══ SUPPLIED ENTRIES
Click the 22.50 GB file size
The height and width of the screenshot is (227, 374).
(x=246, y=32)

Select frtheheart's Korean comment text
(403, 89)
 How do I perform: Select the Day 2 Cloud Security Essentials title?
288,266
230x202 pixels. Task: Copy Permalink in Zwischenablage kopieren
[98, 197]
════
══ SUPPLIED ENTRIES
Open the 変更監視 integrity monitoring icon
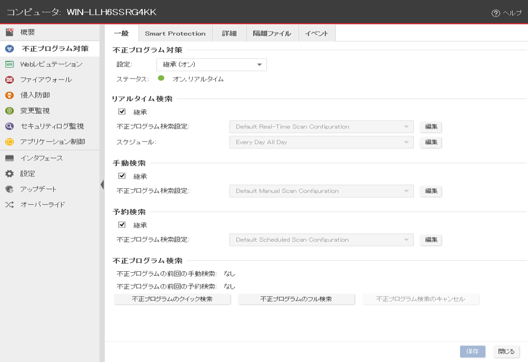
════
══ SUPPLIED ENTRIES
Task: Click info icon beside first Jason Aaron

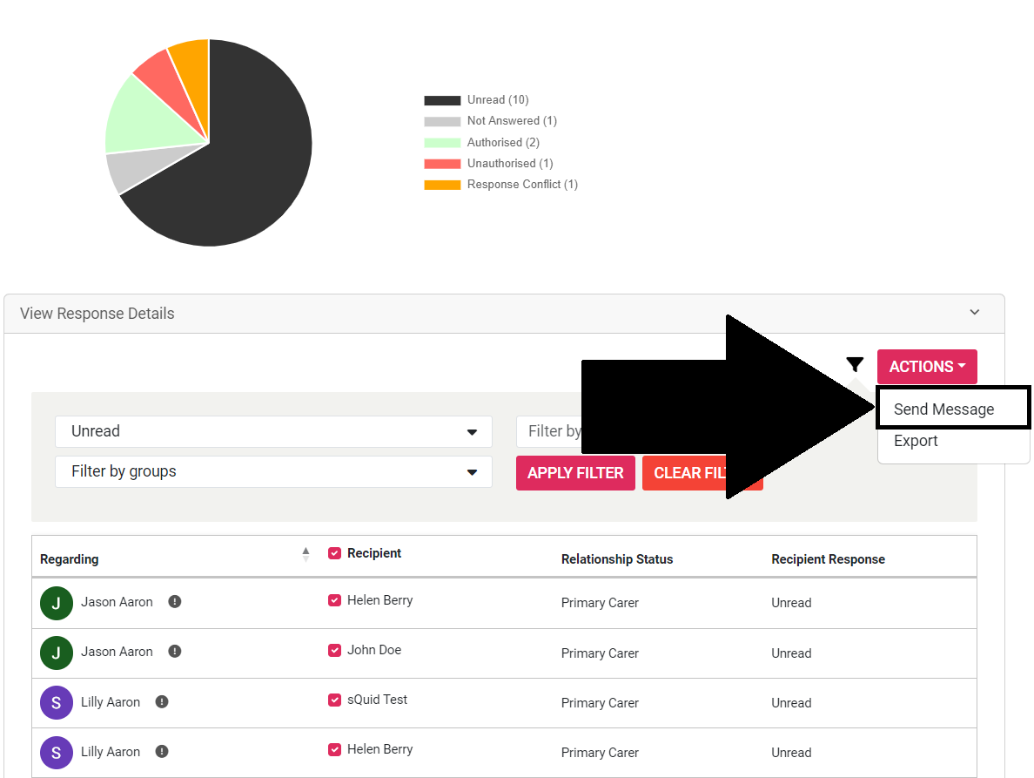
════
■ **WORK ORDER**
The answer must be a single number: the count of lines above that contain "icon".

■ **SOLUTION FOR THIS TASK**
2